9.19 The NHS is also committed to building a diverse workforce and using its leverage as an employer to make a difference to the life opportunities and health of its local community. Education programmes must open up opportunities in healthcare to the whole of the local community.

Leadership

9.20 Delivering the Plan's radical change programme will require first class leaders at all levels of the NHS.

9.21 Action needs to start in hospitals. The public consultation provoked a strong call for a 'modern matron' figure - a strong clinical leader with clear authority at ward level - and we will do it. The ward sister or charge nurse will be given authority to resolve clinical issues, such as discharge delays and environmental problems such as poor cleanliness. By April 2002 every hospital will have senior sisters and charge nurses who are easily identifiable to patients and who will be accountable for a group of wards. They will be in control of the necessary resources to sort out the fundamentals of care, backed up by appropriate administrative support. In this way patients' demand for a 'modern matron' will be met.

9.22 There will be other new clinical leaders. By 2004 there will be around 1,000 nurse consultants employed in the NHS. By then a first generation of therapist consultant will have started work. They will work with senior hospital doctors, nurses and midwives in drawing up local clinical and referral protocols alongside primary care colleagues.

9.23 We need clinical and managerial leaders throughout the health service. The best NHS leaders are outstanding. There are simply too few of them. NHS organisations should be led by the brightest and the best of public sector management. Leadership development in the NHS has always been ad hoc and incoherent with too few clinicians in leadership roles and too little opportunity for board members to develop leadership skills. That will now change.

9.24 Service modernisation relies on staff - especially those in clinical posts - having the time and space to redesign and re-organise their services. That is what staff throughout the NHS want to do. Relentless daily service pressures often make that difficult. We will introduce 'service modernisation sessions' throughout the NHS where local managers and clinicians can apply the lessons that have been learned elsewhere in the NHS to redesign local services. They will be helped by the NHS Modernisation Agency.

9.25 We will provide management support and training for clinical and medical directors to better equip them for their leadership tasks. Local trusts will be expected to open these posts to competition.

9.26 To deliver a step change in the calibre of NHS leadership, the Government will establish a new Leadership Centre for Health. Operating through the NHS Modernisation Agency the Leadership Centre will be in place by 2001. The Centre will promote leadership development closely tied to the Modernisation Agency's work to deliver improved patient services.

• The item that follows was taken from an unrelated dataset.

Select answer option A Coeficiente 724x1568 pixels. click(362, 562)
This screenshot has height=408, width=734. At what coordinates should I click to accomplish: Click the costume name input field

It will benefit all staff by widening access to work based development programmes, delivered online as well as face to face. It will provide tailored support for clinicians and managers with leadership potential at different stages in their careers and for those already in leadership roles. Its target group will include people who run service departments, clinical services and community based networks who want to stay in the front line as well as those who seek to progress into executive roles. Chair and non-executive development will form part of its remit. It will be open to social care organisations.

Conclusion

9.27 Developing the skills and potential of NHS staff is a fundamental part of this Plan. The Government is committed to giving them the support they need in order to make the most of their contribution to patient-centred care. By liberating the potential of staff the NHS can shape its services around the needs of patients.